◆ **Work instruction**
Could you transcribe every record below exactly, leaving out any pictures?

Collected data entries
_____
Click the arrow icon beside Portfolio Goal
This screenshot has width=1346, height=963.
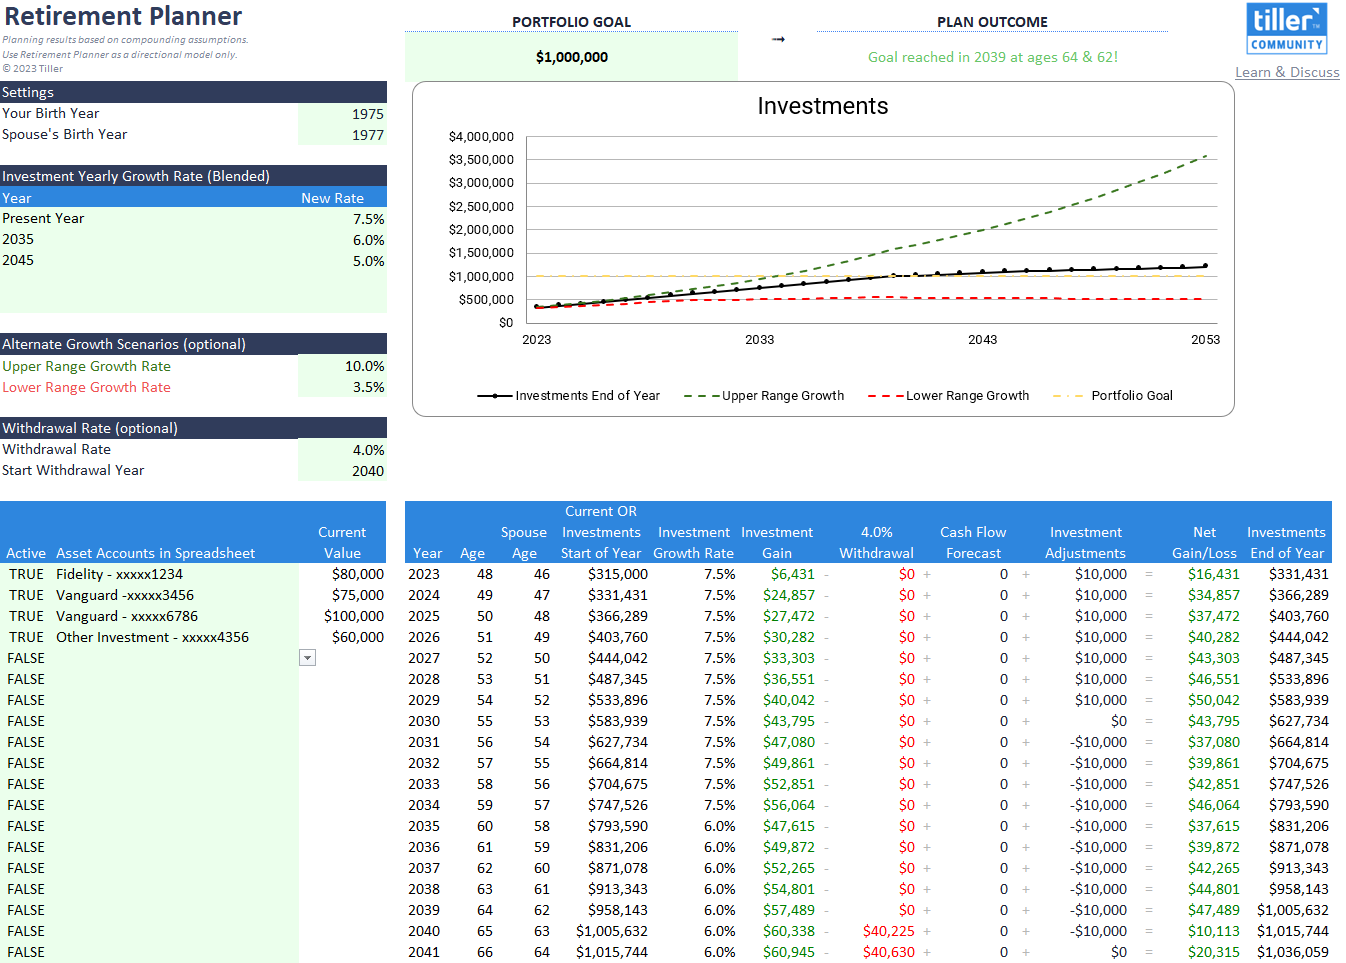[778, 39]
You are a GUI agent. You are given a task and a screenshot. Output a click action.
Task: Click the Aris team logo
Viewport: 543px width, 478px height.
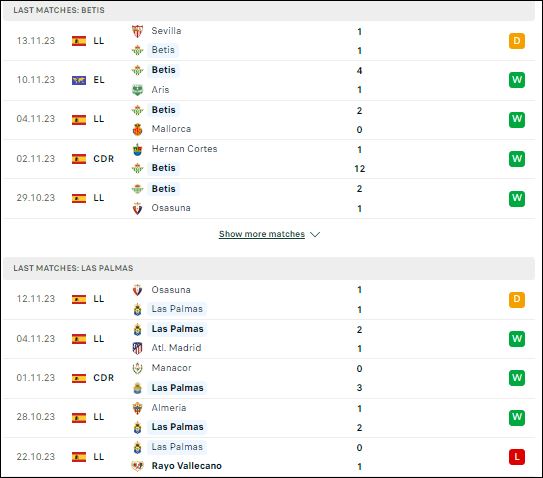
_____
◆ **Exercise answer**
Click the arrow icon beside Portfolio Goal
This screenshot has width=1346, height=963.
[778, 39]
You are a GUI agent. You are given a task and a screenshot. Output a click action.
Task: Click the Aris team logo
Viewport: 543px width, 478px height.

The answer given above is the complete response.